> Selected extract:
Retrospective review of 10 consecutive patients who presented with diplopia and/or cicatricial eyelid retraction following the use of titanium implants for orbital fracture repair.


Ten patients (8 male, mean age 29 years old) presented with orbital adherence syndrome after a primary procedure, by other surgeons, for an orbital fracture. Fractures had been repaired using titanium mesh along an orbital wall (10/10) and/or a titanium plate that was positioned over the orbital rim (4/10). Six of the 10 patients (60%) presented with cicatricial eyelid retraction and 9 of 10 (90%) presented with extraocular motility restriction resulting in diplopia. During the subsequent surgical repair of these patients, an intense fibrotic adherence was noted between the titanium implant within the orbit or periorbital tissues. All patients with diplopia undergoing secondary surgical intervention improved following the removal of the titanium and replacement with 0.4-mm nylon implants (Supramid), placed in a “wraparound” fashion along the orbital floor and medial wall. Cicatricial eyelid retraction was repaired by lysis of fibrotic tissue and elevation of the lower eyelid with full-thickness skin grafts.

> Required actions:
a: In the orbital implant review, what replaced the titanium in patients with diplopia who had secondary surgery?
b: Extend the orbital implant review with a few sentences that pick up after its last sentence.
The listing after this has nothing to do with the orbital implant review.

> Data extracts:
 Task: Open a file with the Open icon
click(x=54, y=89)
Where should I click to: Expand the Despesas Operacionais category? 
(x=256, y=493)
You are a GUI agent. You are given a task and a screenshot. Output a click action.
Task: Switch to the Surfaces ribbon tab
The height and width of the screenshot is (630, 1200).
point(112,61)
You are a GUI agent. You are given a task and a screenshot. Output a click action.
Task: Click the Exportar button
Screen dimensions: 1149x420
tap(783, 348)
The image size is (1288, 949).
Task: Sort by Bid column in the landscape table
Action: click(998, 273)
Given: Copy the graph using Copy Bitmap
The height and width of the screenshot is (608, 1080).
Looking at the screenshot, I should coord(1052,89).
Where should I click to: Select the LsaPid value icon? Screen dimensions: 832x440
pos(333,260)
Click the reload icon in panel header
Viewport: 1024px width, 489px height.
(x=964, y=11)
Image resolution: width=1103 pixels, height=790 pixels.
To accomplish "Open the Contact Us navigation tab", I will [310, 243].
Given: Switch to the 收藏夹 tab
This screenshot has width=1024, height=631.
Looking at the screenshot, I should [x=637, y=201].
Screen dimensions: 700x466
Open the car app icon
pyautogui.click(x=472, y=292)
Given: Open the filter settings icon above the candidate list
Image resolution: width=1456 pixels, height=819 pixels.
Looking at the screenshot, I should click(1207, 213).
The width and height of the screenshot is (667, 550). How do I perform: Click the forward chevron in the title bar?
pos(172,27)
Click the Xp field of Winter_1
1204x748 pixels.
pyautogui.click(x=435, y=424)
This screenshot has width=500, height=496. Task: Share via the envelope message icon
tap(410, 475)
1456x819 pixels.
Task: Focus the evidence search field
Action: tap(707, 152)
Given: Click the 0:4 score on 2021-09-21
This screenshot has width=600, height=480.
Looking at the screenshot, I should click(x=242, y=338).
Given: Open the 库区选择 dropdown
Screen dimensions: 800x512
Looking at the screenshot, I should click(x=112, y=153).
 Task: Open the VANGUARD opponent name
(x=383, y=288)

> Results for each task:
a: 0.4-mm nylon implants (Supramid), placed in a "wraparound" fashion along the orbital floor and medial wall.

b:
Titanium orbital implants may lead to the adherence of orbital and periorbital structures resulting in restrictive diplopia and/or eyelid retraction. Restrictive diplopia can be improved by the secondary replacement of titanium implants with nylon foil implants, although cicatricial eyelid retraction or ectropion requires additional reconstructive procedures for improvement.